We have to reinvent education because it’s not working for too many of our kids – who are either dropping out of high school because they aren’t engaged, or not getting the skills they need, or paying a fortune for college and ending up with crushing student debt.

How do we get there?

First, stop the wall-to-wall testing that’s destroying the love of teaching and learning. Let’s get back to a curriculum that builds curiosity, problem solving, teamwork and perseverance, and away from teaching to the test. Give teachers space to teach, and give students freedom to learn. Limit classrooms to 20 children so teachers can give students the individual attention they need.

Increase federal funding for education. The majority of U.S. public school students today live in poverty. That’s a staggering figure. Our schools and educators aren’t equipped to deal with this harsh reality but we know ways to change that. High-quality early childhood education, for starters. Community schools to serve the whole child, with health services, counselors, and after school activities.

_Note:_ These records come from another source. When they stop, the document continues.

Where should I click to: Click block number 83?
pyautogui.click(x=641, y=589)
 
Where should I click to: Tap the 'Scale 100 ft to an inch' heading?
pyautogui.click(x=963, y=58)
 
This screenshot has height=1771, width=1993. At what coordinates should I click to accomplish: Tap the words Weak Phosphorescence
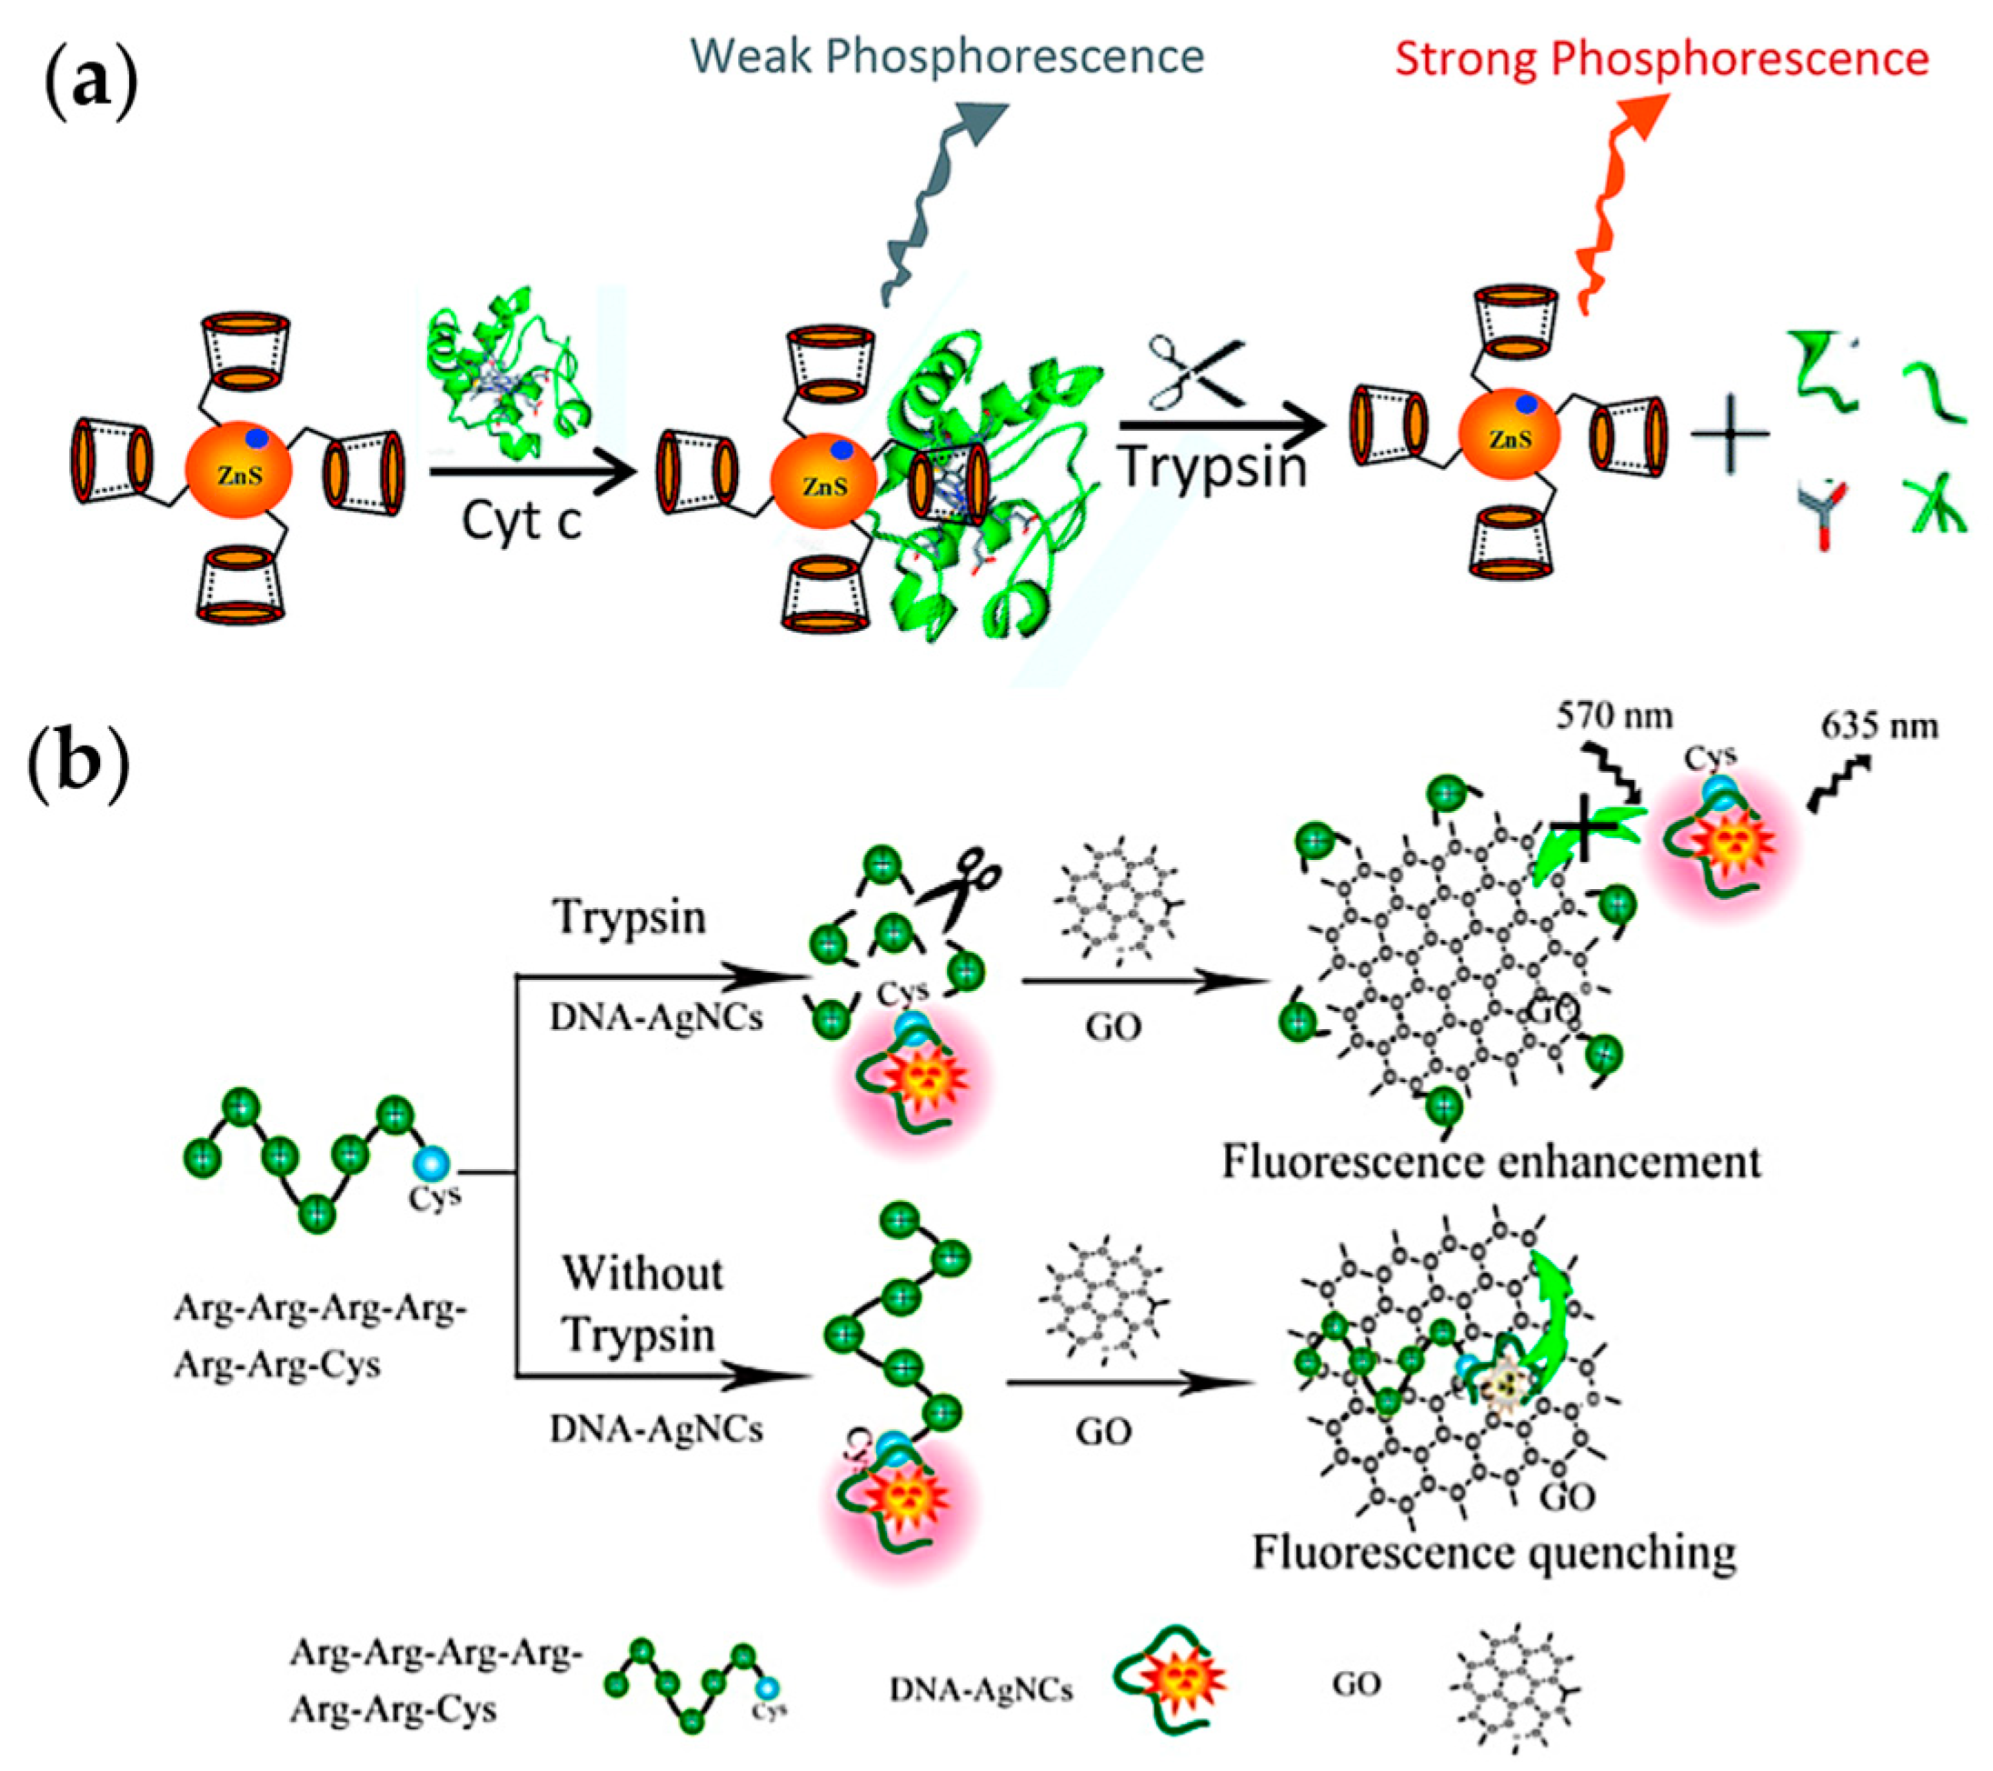pos(947,55)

Offer high school seniors the option of a year of technical education, followed by two years of free technical education at a community college. The route into the middle class shouldn’t always require a four-year college degree. America needs technicians who can install, service, repair, and upgrade complex equipment in offices, laboratories, hospitals, and factories.

And Senator Sanders has proposed, make public higher education free — from community college to state universities — completely free, as it was in many states in the 1950s and 1960s. Higher education isn’t just a personal investment. It’s a public good that pays off in a more competitive workforce and better-informed and engaged citizens.

And critically, we must increase pay and improve conditions for the men and women who power our schools—teachers and school staff who educate our kids, clean our classrooms, and keep our schools safe.

The law of supply and demand isn’t repealed at the schoolhouse door. We’re paying investment bankers hundreds of thousands if not millions of dollars a year to make money for Wall Street. We ought to be paying educators and staff a decent wage to develop and guide the nation’s human capital – an investment that would benefit everyone.

By reinventing education in these sensible ways, we all gain.